Commission Reviews Federal Laws and Funding

The commission also evaluated the impact of the federal Inflation Reduction Act and Infrastructure Investment and Jobs Act on state emission goals, as well as how state and partner organizations are coordinating the use of federal funds.

William Ellis, vice president of government and external affairs at Pepco, said two provisions of the IIJA aim to provide resources for utilities to improve grid resilience under climate change. The utility is preparing concept papers that will allow for them to make applications once the submission period opens.

“It’s helping us to just think through and evaluate concepts related to those two topic areas. Some of the things that we’re thinking through are … undergrounding infrastructure, hardening our substations that could be impacted by climate change, as well as just creating a stronger and more resilient grid aimed at reducing outages through automation of controls, as well as enabling greater renewable penetration on the grid,” he said.

State Department of Transportation Deputy Secretary Earl Lewis Jr. noted that authorization of federal funds for the National Electric Vehicle Program was granted last month, allowing the state to go ahead with its work on installing EV charging stations at regular intervals along 23 identified alternative fuel corridors. (See FHWA Beats Sept. 30 Deadline for Approving States’ EV Charging Plans.)

“We’re working to expand Maryland’s robust electric vehicle charging infrastructure that currently has 1,266 charging stations and 3,475 charging outlets as of Aug. 31, 2022,” he said.

The state has also invested $436 million toward its ZEV program, bus pilots and electric bus procurements, with the first buses expected to arrive next year and a goal of converting half of its 700-bus fleet by 2030, Lewis outlined.

Maryland Energy Administration Chief of Staff Christopher Rice said his agency has been working with outside organizations to support their applications for federal aid, such as a $9 million carbon-capture entity paired with a cement factory; Montgomery County seeking 13 hydrogen fuel cell buses for $14.9 million; and a $22.9 million project with the Department of Labor to train workers for offshore wind installation and to upgrade Sparrows Point for OSW deployment. (See related story, Md. County’s Electric School Buses to Provide Synch Reserves for PJM.)

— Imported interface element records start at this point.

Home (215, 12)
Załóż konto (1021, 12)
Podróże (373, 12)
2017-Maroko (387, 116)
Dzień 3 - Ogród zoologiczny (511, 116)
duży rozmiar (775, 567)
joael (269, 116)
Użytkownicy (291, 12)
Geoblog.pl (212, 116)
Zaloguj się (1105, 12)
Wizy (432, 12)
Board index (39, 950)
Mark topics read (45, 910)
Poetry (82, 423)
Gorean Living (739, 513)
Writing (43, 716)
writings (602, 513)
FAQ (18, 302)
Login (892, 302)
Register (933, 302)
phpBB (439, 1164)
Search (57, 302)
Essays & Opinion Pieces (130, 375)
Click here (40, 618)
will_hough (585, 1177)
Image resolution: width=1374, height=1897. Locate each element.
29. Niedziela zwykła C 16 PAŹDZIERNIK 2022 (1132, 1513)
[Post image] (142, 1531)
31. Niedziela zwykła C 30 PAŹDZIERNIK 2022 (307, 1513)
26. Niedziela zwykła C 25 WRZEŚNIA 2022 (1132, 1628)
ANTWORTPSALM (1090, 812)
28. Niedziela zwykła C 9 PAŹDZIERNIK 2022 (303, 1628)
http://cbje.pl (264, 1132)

Stewart said that even with the new federal funds, the state’s shift to a goal of reducing emissions by 60% by 2031 under the Climate Solutions Now Act of 2022 leaves a gap in the trajectory of GHG reductions. One of the act’s provisions includes a 20-year global warming potential (GWP), rather than the prevailing 100-year model, which emphasizes GHGs that have a concentrated impact in their first few years after being emitted, most notably methane.

“The IRA did not end up being quite as ambitious as what we modeled last year as federal action, indicating that if we pair state [and] federal action under this framework, we’ll still have a lot of ground to cover to hit 60%,” Stewart said.